Еще как! Но ревность не отступила. Вдруг и эта обманывает?
– А с тем магом, в которого была влюблена, ты не целовалась?
– Боги свидетели, ни разу. Где с ним целоваться, ему в глаза посмотришь – как будто на нож напорешься. Когда я вернусь в Артамириду, я с ним посчитаюсь. Швырну в эту прекрасную замороженную физиономию противоядие для его дочери и послушаю, что он тогда скажет. Или, может, и слушать не стану. Я этого человека смешаю с грязью.
– Так тебе для этого понадобился «Победитель ядов»? А кто отравил его дочь?
– Никто. Это у нее врожденное.
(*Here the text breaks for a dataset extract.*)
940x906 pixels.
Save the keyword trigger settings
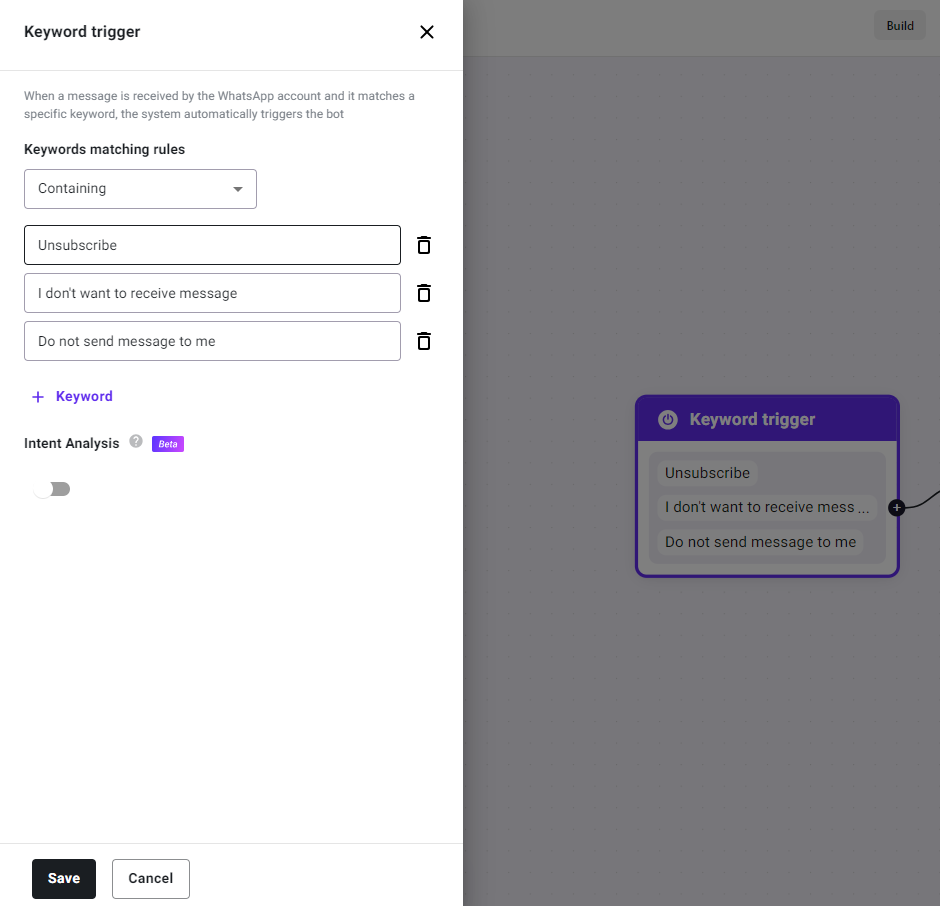[x=64, y=878]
У нас не умеют лечить отравленных магов.
Хоть чего-то в этой Артамириде не умеют, а то у них и экипажи с паровыми машинами летают по воздуху, и горячая вода идет в дома по трубам, и капусту выращивают величиной с кресло – послушать Энгу, так жизнь там по всем статьям лучше, чем в Сонхи.
Несмотря на закравшиеся в душу сомнения насчет ее целомудрия, Дирвена невыносимо к ней тянуло, а она не соглашалась ни на что, кроме сводящих с ума поцелуев, извращенно искусных и томительных.
– Ты сам сказал, что уважаешь только честных девушек, но ведь после того, как я тебе уступлю, я перестану быть девственницей и, значит, потеряю твое уважение, – рассудительно говорила Энга, в то время как ее подведенные угольным карандашом глаза мерцали из-под светлой челки дразняще и насмешливо. – Получается дилемма, которую нам никак не разрешить.
– Но ты же будешь не с кем-то, а со мной! – возражал Дирвен. – Есть же разница…
– Подскажи, в чем тут разница?
– Ну, большая разница… Я же тебе не кто-то другой…
На задворках рассудка мелькнула мысль, что учитель Орвехт, пожалуй, не похвалил бы его за такой невнятный контраргумент, но он был до того распален, что сразу об этом забыл.